**Stored records**:
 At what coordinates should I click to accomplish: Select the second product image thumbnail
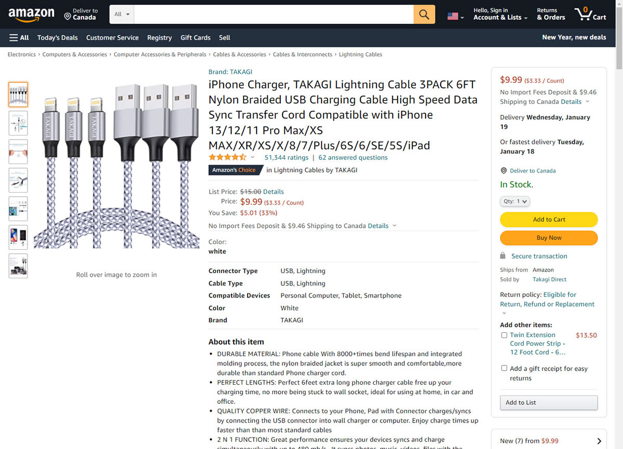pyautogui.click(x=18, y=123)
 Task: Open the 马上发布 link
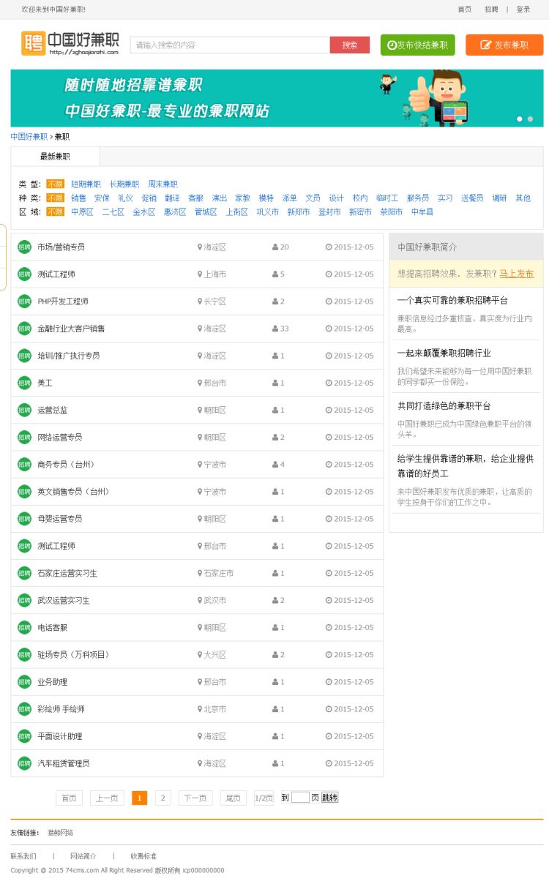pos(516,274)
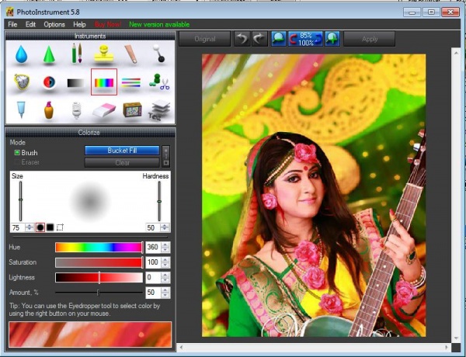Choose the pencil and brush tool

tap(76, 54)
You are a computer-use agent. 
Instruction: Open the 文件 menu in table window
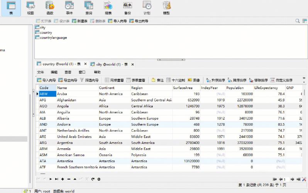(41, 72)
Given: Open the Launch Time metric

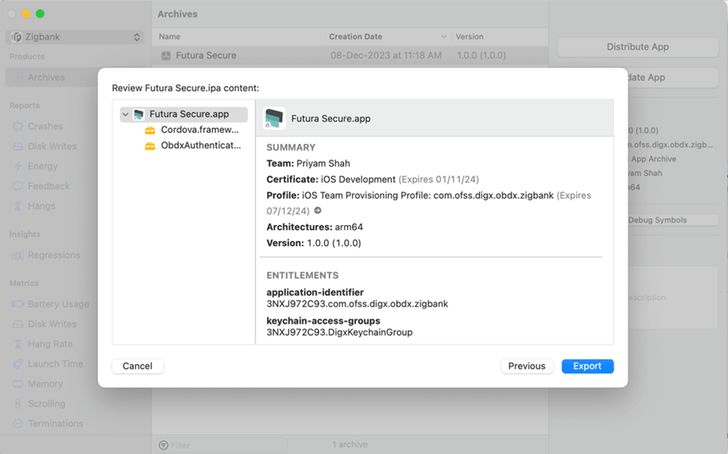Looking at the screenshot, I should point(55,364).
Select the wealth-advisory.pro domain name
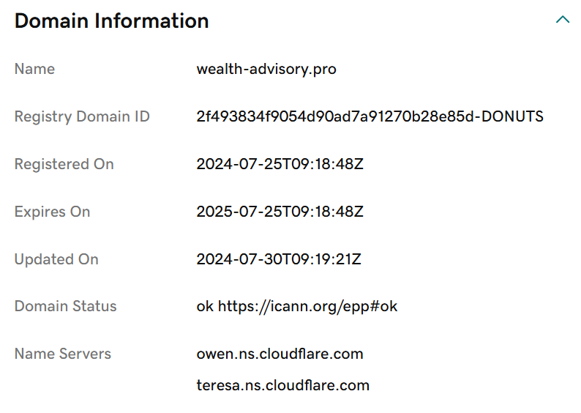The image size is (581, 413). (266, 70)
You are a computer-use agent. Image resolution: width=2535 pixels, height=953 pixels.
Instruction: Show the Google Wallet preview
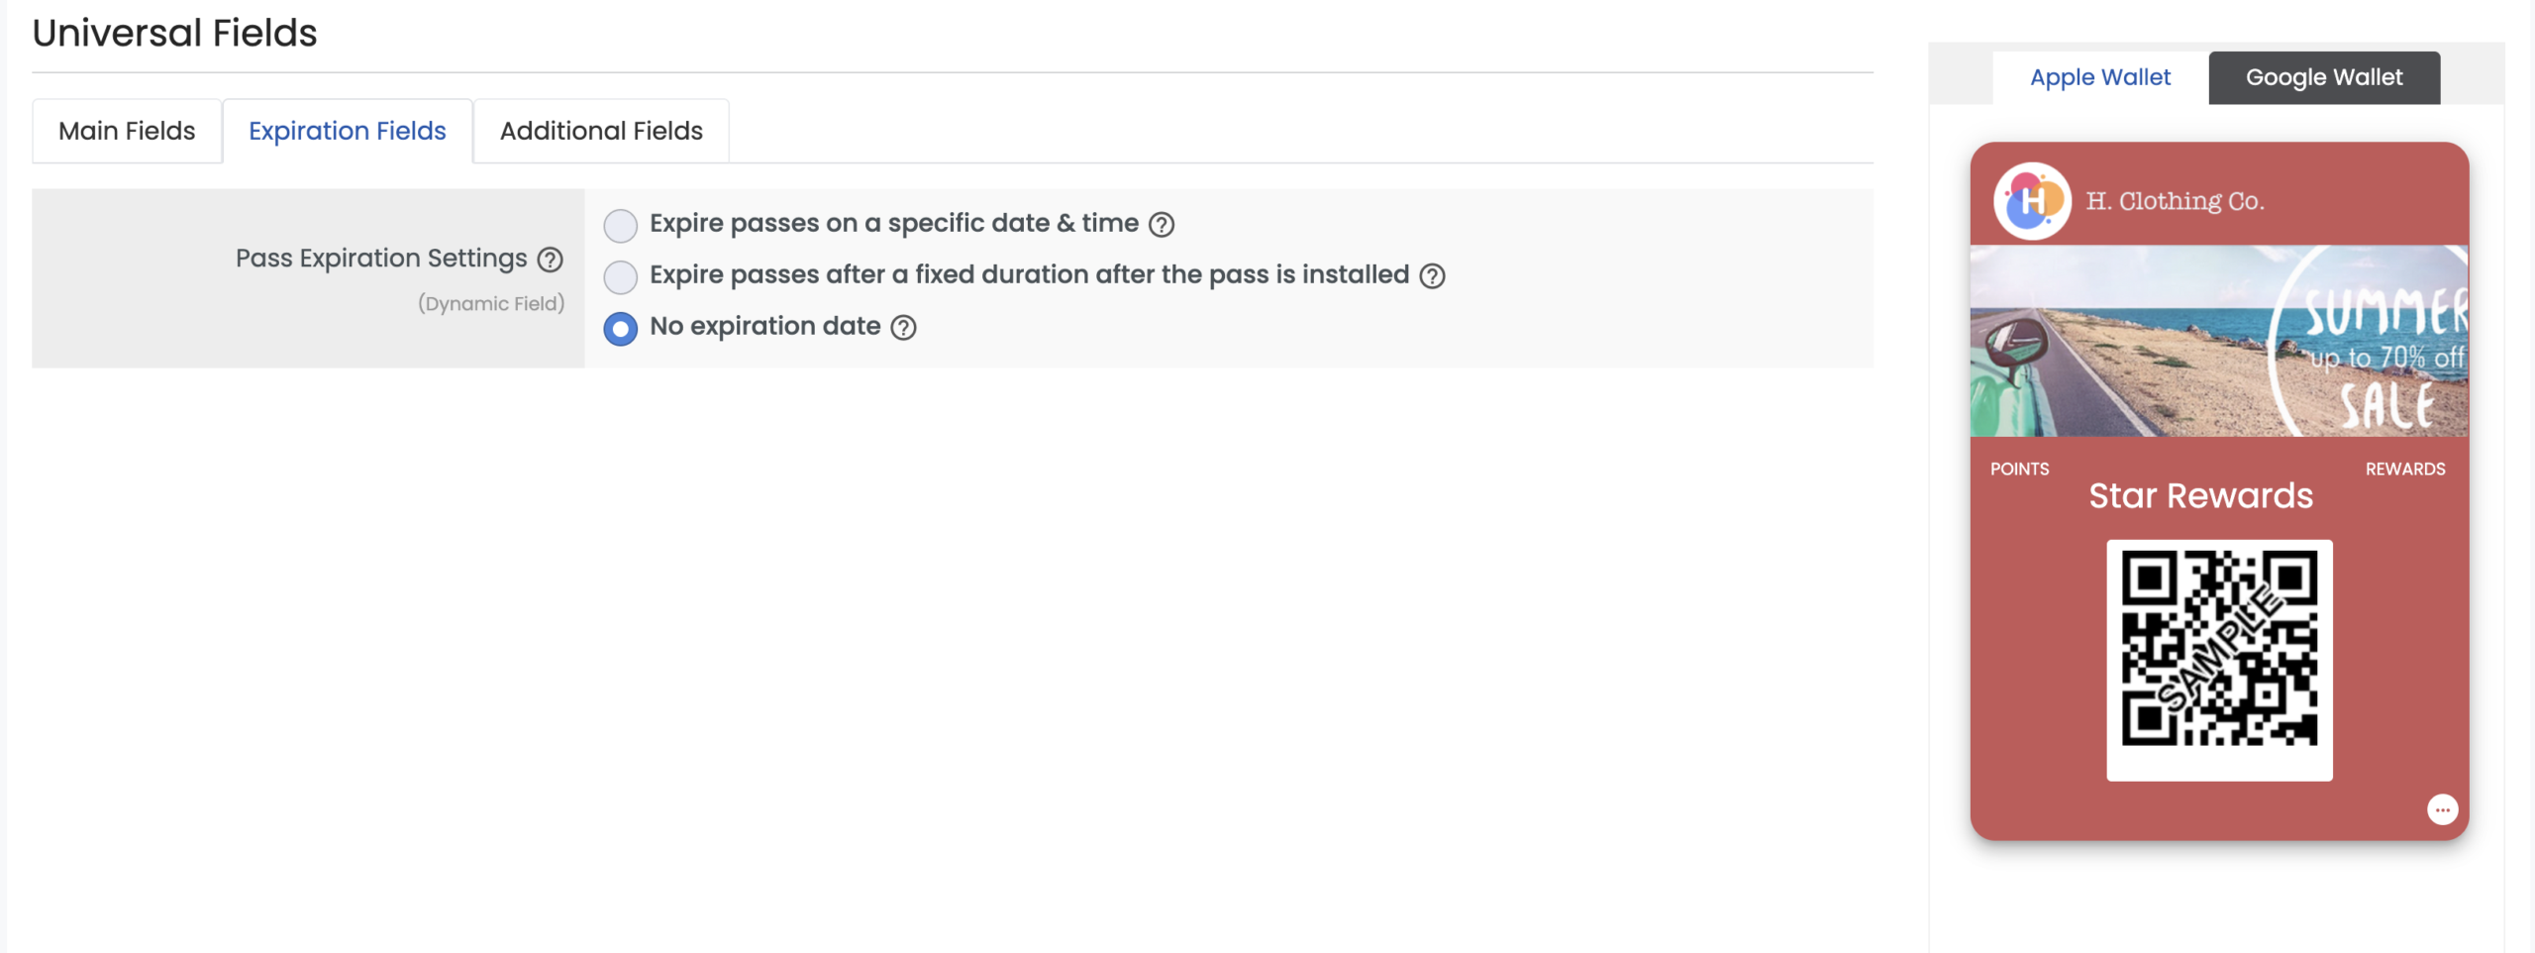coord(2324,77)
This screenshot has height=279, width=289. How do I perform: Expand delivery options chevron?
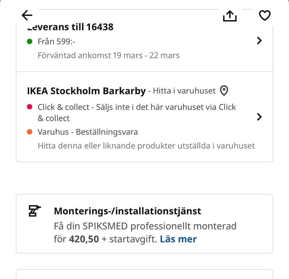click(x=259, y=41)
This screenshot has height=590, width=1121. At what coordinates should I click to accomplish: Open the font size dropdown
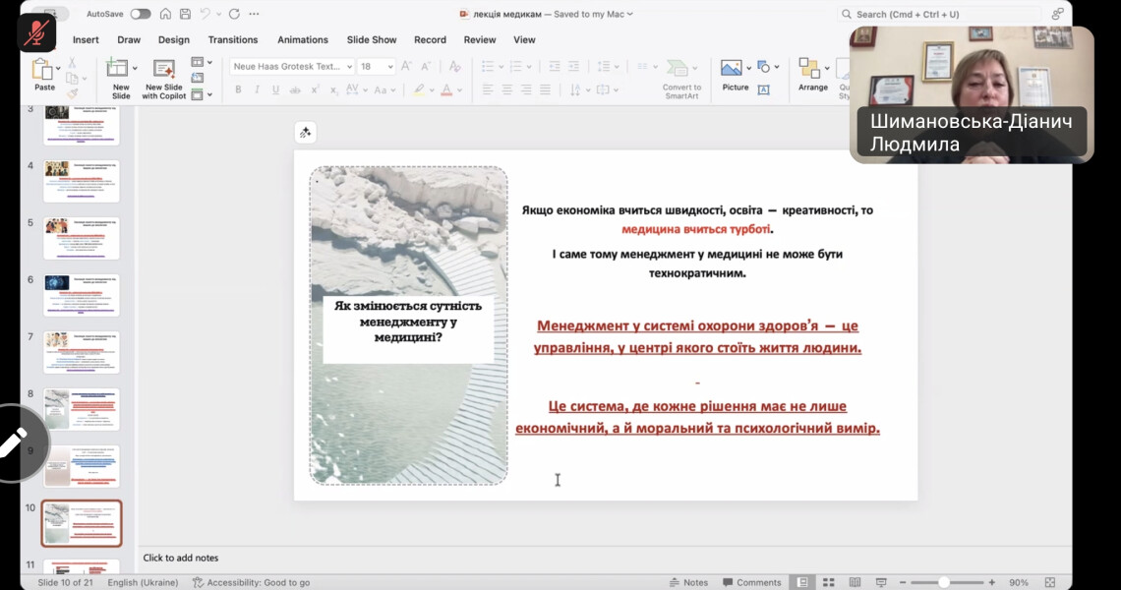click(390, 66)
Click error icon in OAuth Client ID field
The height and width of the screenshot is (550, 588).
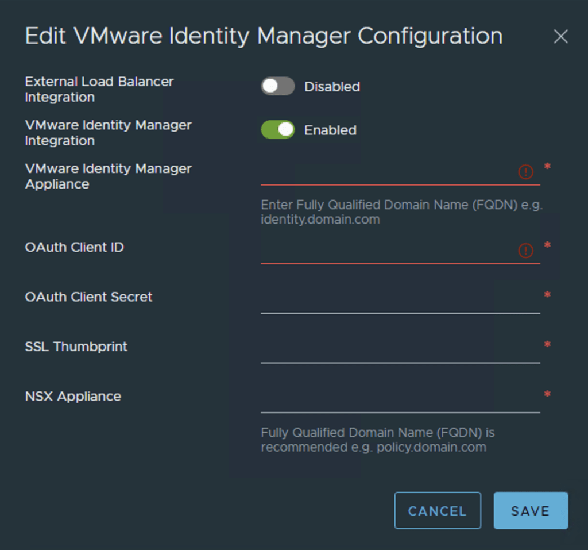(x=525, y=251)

**Work instruction**:
All lines above that include the word "computer" should be located and copied.

**Exercise solution**:
You are a computer-use agent. 
You are a computer-use agent. Image resolution: width=2535 pixels, height=953 pixels.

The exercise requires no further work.